Test-Time Scaling pour les modèles d'action du monde via évaluation géométrique zéro-shot
Le 24 juillet 2026 des chercheurs ont publié sur arXiv (2607.17454) une méthode d'allocation de calcul au moment de l'inférence pour les World Action Models (WAM), ces modèles robotiques qui prédisent à la fois un segment d'actions et les observations futures qui en découlent. La technique, sans entraînement supplémentaire, sélectionne la meilleure parmi plusieurs trajectoires générées (Best-of-N, avec N=8) en évaluant la cohérence géométrique des observations futures prédites entre plusieurs points de vue, grâce à un modèle de fondation géométrique figé qui vérifie la reprojection de profondeur. Une seconde version ajoute une porte de déclenchement légère qui ne lance cet échantillonnage supplémentaire que si la trajectoire initiale semble incohérente.

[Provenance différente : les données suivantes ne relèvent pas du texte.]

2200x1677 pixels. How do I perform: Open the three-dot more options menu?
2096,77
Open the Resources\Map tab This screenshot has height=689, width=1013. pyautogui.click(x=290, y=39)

Testée sur cinq combinaisons de benchmarks et de modèles (RoboCasa, LIBERO Long et RoboTwin 2.0), la méthode à budget fixe améliore le taux de réussite dans tous les cas, faisant passer la moyenne du groupe RoboCasa de 66,3% à 68,4% avec Cosmos Policy, et de 80,8% à 82,5% avec X-WAM. La version avec porte de déclenchement conserve en moyenne 74,8% du gain obtenu par la version systématique, tout en ne déclenchant un échantillonnage additionnel que sur 26,2% des décisions.
L'enjeu dépasse le simple gain de score: la méthode traite un problème concret pour le déploiement de robots pilotés par des modèles vision-langage-action (VLA), celui de décider en temps réel si dépenser plus de calcul avant d'exécuter un geste vaut le coût en latence. Contrairement aux approches classiques de test-time scaling qui nécessitent un signal de récompense ou une étiquette de tâche, ce sélecteur fonctionne sans supervision, uniquement à partir de la cohérence géométrique des futurs prédits. C'est un signal utile pour les intégrateurs qui cherchent à fiabiliser des politiques VLA en production sans réentraînement, et une preuve que l'écart entre démonstration et fiabilité réelle peut être réduit par du calcul additionnel bien ciblé plutôt que par un modèle plus gros.
Les auteurs situent leur travail dans la lignée des World Models robotiques récents, qui couplent prédiction du futur visuel et génération d'actions, à l'image de Cosmos Policy ou X-WAM utilisés ici comme architectures de base. L'article documente aussi un mode d'échec: certaines trajectoires reçoivent un score de cohérence faussement bas, ce qui explique pourquoi les gains de performance plafonnent, voire se dégradent, quand on augmente excessivement le nombre de trajectoires échantillonnées N. Cette limite ouvre la voie à des travaux futurs sur des métriques de sélection plus robustes.